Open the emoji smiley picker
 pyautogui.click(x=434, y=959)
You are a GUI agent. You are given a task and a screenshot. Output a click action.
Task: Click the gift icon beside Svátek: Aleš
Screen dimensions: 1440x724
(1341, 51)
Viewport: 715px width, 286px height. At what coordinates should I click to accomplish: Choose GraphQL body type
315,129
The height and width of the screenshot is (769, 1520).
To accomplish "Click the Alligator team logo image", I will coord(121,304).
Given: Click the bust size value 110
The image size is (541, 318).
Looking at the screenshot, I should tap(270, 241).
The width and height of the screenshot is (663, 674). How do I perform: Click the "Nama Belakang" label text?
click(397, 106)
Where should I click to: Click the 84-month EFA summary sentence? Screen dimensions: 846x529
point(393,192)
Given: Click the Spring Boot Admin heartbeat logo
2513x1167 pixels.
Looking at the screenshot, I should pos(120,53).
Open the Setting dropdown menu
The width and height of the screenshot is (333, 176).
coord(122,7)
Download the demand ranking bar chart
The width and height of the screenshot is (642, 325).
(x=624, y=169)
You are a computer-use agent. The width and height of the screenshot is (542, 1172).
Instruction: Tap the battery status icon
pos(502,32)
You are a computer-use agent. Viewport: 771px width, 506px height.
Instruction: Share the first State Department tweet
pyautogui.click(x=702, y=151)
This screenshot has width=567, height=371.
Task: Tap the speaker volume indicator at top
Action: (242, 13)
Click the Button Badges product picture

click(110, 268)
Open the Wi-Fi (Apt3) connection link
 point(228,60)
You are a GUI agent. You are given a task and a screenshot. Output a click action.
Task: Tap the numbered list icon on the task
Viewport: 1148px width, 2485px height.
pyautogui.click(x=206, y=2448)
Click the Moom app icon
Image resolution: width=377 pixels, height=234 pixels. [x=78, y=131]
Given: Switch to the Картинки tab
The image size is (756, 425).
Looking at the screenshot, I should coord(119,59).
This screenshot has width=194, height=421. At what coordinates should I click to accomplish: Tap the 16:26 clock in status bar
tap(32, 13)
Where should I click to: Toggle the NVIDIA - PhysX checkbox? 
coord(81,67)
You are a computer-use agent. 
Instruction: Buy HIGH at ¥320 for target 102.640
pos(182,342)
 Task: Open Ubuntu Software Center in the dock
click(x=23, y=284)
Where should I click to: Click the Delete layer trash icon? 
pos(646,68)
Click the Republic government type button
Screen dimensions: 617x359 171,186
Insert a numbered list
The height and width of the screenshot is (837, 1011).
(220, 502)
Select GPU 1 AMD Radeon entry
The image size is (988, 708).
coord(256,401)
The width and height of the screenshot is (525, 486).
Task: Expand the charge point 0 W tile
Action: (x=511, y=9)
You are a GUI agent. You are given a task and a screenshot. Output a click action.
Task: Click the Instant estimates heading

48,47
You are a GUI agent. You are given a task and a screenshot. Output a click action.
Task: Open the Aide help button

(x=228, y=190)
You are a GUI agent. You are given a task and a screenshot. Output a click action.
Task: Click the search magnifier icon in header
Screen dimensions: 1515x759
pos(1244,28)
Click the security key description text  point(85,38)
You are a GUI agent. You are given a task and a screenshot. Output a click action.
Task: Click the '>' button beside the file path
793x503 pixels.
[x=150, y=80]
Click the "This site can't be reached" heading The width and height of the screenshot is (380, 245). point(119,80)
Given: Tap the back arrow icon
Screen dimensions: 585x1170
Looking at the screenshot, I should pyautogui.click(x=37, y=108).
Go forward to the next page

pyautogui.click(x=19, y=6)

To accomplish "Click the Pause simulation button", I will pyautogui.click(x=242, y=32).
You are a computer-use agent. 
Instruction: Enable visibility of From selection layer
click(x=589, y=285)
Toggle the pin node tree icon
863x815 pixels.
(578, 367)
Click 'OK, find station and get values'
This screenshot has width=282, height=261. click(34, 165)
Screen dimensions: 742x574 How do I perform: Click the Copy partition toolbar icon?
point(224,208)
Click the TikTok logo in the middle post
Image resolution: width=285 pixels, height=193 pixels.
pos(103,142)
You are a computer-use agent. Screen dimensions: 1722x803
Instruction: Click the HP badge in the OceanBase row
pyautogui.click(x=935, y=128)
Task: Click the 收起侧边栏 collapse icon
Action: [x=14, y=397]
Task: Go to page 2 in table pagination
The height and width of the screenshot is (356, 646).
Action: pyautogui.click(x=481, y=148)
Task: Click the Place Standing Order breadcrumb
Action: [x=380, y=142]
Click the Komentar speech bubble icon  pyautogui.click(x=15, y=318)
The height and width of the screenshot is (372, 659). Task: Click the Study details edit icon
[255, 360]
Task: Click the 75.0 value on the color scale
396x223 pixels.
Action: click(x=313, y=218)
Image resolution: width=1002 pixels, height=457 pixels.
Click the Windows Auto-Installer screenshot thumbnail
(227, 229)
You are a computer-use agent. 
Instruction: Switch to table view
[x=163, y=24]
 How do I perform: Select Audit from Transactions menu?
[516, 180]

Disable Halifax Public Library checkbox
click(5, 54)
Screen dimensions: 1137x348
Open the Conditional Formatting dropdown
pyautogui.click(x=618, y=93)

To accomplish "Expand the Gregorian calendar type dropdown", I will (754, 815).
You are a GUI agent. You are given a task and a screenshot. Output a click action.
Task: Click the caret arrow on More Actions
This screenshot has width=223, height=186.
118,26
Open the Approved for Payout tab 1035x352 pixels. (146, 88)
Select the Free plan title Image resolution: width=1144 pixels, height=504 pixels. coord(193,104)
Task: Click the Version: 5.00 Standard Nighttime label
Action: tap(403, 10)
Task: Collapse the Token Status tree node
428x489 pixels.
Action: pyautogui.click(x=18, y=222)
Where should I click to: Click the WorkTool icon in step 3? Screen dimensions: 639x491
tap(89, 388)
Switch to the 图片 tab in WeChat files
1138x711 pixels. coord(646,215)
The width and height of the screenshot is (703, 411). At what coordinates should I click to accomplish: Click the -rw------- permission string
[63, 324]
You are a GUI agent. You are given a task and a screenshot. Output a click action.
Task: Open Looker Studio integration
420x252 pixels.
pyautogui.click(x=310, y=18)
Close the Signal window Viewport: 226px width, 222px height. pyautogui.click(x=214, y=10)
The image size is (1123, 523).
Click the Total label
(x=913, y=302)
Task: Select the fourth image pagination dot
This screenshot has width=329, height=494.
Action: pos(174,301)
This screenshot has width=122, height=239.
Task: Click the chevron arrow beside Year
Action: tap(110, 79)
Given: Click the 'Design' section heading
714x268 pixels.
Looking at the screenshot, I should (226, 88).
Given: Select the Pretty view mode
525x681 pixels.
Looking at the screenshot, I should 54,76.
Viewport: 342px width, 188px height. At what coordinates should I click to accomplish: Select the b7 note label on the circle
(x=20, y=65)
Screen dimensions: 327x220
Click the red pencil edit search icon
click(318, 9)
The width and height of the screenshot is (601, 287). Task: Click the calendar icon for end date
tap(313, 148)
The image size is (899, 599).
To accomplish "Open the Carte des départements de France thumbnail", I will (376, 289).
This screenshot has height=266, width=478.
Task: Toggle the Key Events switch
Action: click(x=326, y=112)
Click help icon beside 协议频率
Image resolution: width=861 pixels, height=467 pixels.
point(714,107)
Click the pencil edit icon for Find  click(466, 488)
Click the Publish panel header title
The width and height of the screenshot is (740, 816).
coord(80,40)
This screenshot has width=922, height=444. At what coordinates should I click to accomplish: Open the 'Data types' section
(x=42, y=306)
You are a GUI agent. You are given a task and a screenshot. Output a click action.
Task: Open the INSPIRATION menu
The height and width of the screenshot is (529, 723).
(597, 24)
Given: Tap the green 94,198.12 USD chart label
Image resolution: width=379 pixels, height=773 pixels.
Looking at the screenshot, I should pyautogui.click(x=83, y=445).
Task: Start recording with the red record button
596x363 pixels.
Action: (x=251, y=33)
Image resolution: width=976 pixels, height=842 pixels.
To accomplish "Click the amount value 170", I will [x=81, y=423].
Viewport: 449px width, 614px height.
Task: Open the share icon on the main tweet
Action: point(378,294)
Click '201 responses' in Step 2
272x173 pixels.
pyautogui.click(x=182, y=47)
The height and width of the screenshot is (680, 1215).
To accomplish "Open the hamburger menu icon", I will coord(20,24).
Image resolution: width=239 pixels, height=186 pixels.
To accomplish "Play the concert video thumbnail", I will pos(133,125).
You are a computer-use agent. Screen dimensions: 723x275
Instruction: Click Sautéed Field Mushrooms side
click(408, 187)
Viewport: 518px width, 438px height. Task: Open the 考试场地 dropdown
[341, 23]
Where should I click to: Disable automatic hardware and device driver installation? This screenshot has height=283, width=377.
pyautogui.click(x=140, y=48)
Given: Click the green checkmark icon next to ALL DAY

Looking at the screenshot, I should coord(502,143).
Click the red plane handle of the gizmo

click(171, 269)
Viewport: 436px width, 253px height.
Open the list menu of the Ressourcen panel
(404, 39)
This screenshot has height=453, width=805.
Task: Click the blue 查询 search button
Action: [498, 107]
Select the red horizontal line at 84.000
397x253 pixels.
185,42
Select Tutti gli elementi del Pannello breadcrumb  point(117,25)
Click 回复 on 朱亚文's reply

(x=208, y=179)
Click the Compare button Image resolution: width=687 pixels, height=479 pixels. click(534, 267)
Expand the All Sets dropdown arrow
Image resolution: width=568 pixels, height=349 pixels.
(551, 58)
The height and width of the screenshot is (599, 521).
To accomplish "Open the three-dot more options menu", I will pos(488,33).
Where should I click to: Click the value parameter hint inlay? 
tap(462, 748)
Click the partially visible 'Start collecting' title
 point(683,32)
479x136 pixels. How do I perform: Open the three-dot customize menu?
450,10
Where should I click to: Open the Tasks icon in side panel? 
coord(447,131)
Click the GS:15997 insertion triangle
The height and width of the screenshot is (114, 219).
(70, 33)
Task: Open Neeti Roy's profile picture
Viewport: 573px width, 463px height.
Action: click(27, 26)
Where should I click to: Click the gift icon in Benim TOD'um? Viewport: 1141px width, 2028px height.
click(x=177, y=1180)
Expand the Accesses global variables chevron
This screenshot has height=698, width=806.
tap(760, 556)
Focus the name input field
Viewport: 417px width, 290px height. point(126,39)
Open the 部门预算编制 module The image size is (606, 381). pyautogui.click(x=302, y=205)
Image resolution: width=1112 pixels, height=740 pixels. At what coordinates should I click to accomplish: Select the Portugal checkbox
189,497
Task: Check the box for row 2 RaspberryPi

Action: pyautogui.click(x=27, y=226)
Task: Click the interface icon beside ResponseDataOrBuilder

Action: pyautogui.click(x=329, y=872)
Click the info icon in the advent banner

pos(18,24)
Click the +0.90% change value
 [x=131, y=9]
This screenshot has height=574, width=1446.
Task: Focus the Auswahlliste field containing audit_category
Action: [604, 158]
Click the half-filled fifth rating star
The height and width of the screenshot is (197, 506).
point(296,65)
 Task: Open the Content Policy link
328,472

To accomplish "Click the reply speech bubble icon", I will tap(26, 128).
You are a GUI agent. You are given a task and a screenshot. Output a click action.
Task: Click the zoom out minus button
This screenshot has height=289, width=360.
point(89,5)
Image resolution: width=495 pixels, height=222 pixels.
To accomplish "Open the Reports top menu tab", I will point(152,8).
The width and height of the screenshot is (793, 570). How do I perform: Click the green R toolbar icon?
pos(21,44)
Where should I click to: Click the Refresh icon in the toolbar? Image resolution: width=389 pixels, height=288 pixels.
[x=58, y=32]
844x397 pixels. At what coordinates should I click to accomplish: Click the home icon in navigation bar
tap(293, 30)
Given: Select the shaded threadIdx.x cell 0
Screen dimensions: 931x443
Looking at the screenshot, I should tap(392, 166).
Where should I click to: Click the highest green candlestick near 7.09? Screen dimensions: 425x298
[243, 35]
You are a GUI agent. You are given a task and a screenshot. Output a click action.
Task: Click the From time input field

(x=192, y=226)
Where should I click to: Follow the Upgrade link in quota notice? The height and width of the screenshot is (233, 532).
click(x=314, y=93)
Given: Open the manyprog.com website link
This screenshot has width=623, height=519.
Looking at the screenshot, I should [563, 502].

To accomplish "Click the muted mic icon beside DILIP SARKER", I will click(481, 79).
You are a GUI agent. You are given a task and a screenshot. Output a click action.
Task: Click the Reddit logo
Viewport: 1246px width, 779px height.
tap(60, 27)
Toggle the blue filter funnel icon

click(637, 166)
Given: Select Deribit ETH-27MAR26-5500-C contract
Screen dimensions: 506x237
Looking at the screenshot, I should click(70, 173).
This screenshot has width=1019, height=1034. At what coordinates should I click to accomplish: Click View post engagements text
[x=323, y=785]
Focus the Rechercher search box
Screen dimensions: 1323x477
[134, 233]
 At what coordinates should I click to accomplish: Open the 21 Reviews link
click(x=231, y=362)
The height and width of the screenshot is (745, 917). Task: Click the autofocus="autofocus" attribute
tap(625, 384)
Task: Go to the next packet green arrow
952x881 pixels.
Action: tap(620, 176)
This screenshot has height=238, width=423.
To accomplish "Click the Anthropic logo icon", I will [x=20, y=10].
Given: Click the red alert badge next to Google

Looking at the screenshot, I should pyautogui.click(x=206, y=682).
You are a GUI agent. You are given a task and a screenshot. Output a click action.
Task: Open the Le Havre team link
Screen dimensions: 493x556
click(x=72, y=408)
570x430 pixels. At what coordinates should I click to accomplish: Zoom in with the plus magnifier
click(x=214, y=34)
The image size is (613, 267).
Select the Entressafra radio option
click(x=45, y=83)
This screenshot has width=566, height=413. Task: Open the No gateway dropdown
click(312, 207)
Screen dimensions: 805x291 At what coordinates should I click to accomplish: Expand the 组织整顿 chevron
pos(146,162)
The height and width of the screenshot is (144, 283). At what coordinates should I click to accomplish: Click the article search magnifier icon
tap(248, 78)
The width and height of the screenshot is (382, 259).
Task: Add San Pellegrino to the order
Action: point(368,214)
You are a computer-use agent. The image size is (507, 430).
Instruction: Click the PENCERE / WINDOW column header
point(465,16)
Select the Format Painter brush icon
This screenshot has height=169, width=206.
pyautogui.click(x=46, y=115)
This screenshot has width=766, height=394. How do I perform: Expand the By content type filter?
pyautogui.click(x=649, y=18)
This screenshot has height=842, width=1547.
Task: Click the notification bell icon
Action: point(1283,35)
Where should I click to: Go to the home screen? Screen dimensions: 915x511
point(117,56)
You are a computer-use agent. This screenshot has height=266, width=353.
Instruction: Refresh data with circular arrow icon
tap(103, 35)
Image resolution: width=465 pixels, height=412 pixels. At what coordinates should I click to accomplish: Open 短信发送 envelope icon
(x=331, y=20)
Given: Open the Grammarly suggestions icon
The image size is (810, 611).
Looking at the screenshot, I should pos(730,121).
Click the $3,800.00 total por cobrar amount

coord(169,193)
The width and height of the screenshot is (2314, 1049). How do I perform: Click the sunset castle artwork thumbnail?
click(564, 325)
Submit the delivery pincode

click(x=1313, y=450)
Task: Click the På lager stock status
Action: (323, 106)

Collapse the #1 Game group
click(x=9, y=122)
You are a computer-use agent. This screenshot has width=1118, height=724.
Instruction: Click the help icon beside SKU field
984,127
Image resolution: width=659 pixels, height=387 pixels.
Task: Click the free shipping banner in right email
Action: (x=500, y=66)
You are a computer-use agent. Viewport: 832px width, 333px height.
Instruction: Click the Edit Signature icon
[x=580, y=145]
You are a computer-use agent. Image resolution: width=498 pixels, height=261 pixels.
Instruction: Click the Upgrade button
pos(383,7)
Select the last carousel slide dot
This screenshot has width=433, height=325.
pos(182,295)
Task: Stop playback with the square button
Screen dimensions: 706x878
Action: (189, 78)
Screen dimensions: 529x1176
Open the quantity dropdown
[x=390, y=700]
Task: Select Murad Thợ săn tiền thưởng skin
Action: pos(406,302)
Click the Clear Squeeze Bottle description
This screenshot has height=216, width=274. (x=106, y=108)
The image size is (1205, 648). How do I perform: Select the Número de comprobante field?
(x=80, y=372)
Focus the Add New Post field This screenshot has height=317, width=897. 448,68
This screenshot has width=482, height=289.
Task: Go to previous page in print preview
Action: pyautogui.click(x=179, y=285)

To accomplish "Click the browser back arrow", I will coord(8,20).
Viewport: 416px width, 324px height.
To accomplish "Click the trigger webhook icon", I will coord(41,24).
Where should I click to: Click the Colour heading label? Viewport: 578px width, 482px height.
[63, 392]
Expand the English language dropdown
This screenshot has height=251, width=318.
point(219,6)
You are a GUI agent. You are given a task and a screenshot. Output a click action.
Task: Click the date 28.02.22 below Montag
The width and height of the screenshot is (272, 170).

**WORK ORDER:**
Within the entries, find all lines holding "team" and copy each one.

**RESPONSE AREA:**
To accomplish "Click the Alligator team logo image", I will coord(121,304).
Task: Open the Le Havre team link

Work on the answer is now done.